O comboio parte da estação de Cluj-Napoca às 14h10 em ponto. Quem disse que na Roménia os comboios não andam a horas, engana-se. Partem geralmente a horas, mas algures pelo caminho vão perdendo a pontualidade… tem sido sempre assim. De qualquer forma os atrasos, mesmo do regional velhíssimo em que andei entre Brasov e Sighisoara, nunca ultrapassaram a meia hora. Aconteceu hoje e em vez das 8 horas e meia, demorámos 9h a percorrer um pouco mais de 400 km. São imensas horas, bem sei, para tão pouca distância. Mas a linha entre Cluj e Brasov é antiga e, embora o comboio – um intercity – suportasse velocidades maiores, a linha não.
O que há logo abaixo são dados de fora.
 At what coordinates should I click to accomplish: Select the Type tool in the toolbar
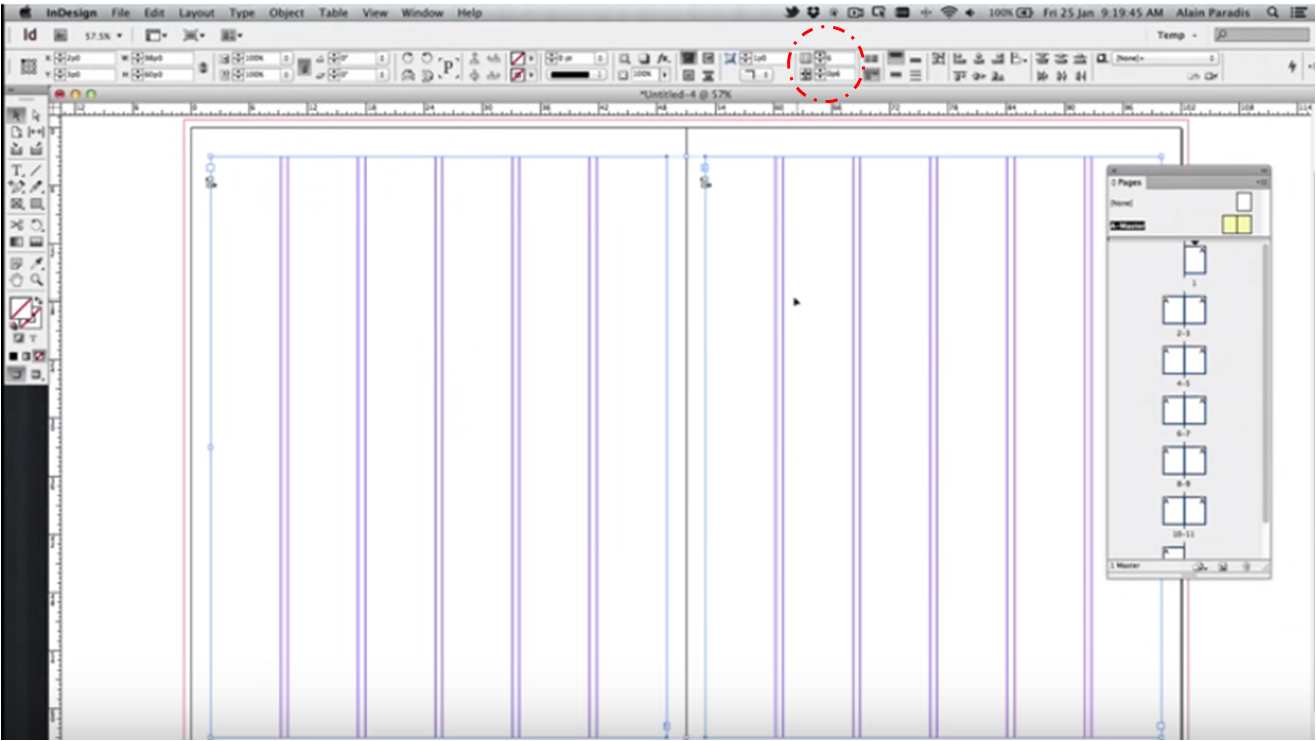pyautogui.click(x=16, y=169)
Por isso, nada a fazer senão estar fechada dentro do comboio as horas que forem precisas. A minha mãe há-de gostar de saber que só fumei, nessas 9 horas, quatro cigarros. Sinceramente, tenho os níveis de nicotina muito em baixo, embora tenha tentado repô-los assim que me apanhei na Gara Nord, em Bucareste.
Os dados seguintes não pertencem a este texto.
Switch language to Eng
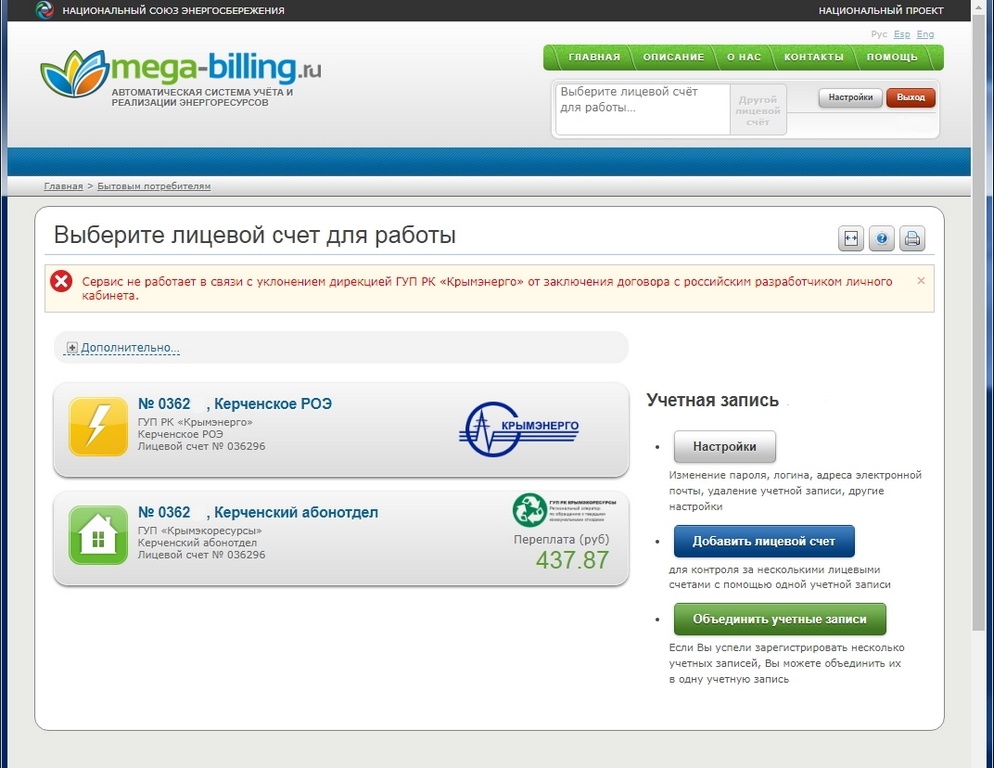Screen dimensions: 994x768 click(925, 34)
Quando digo demorámos, falo de mim e dos meus companheiros de viagem. Praticamente todos os que entraram, na mesma carruagem, em Cluj, só haveriam de sair em Bucareste e, digamos que, em 9 horas, quando pessoas partilham o mesmo espaço é impossível não conviver. Primeiro convive-se com os fumadores. Que, tal como eu, sabem onde o comboio pára por mais tempo. Em Teuis, em Medias, a seguir Brasov e, confesso, o quarto cigarro foi fumado mesmo dentro do comboio, com a porta aberta. Na Roménia, sê romeno, portanto imitei os outros. Que mais há a fazer?

Depois, convive-se com quem calha, na verdade, no corredor por onde se dá pequenos passeios para desentorpecer as pernas, com o rapaz da frente que adormece a toda à hora, às vezes completamente espalhado por cima da mesa que partilhamos, sem ligar nenhuma se eu terei ou não espaço e usando, até, o meu casaco como almofada. Mas o puto não há-de ter mais de 20 anos, podia ser meu filho, não lhe digo nada, deixo-o dormir sossegado. Depois com a rapariga que passa o tempo a espirrar e parece um pouco tonta, gostava de ser Húngara e não Romena, nem me atrevo, não me apetece, a perguntar-lhe porquê. Mas é simpática, dois dedos de conversa aqui e mais dois ali, à saída dá-me um beijinho e deseja-me ‘mult noroc’.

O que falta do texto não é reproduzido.